Social context gives rise, in some individuals, to a desire to conform with other people. Conversely, other people desire to be exclusive or different from the "common herd". We study the interaction between two different agents: the positional player, characterized by the snob effect, and the conformist player, characterized by the bandwagon effect. Both agents engage in a public good game. For a static game we prove that some contribution is feasible only if the status concern of the positional player is sufficiently large. Moreover, contribution by both players requires also that the conformist player sees private contributions as complements. We also analyze how status concerns influence social welfare. In the second part of the paper, we extent the game to a dynamic setting, considering individuals who are change-adverse and who compare their current action against the opponent's past action. Convergence to the static Nash equilibrium can be monotone, oscillating, or spiral.
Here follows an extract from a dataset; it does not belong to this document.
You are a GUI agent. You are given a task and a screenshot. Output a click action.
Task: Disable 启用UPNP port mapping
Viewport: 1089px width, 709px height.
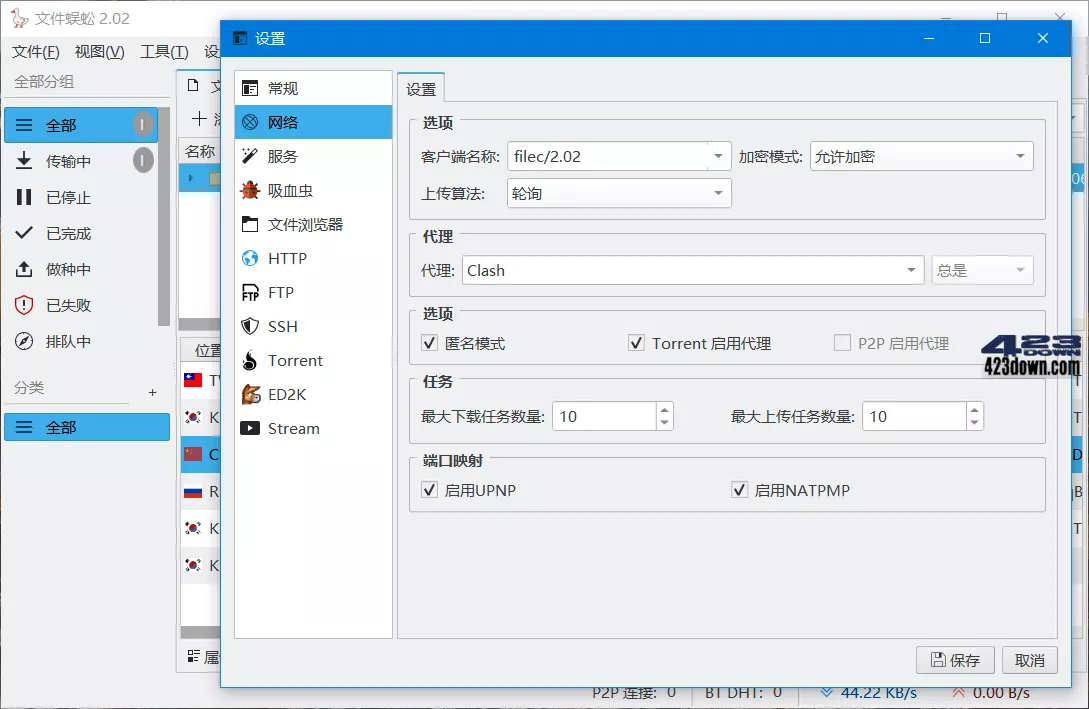pyautogui.click(x=430, y=490)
Numerical simulations show that some properties of contributions and utilities along the transition path can be different than those in the long run; specifically, non-monotone convergence can induce overshooting in contributions allowing for over/undershooting in welfare.

Suggested Citation

  • Francisco Cabo & Mabel Tidball & Alain Jean-Marie, 2023. "Positional and conformist effects in public good provision. Strategic interaction and inertia," Working Papers hal-04147447, HAL.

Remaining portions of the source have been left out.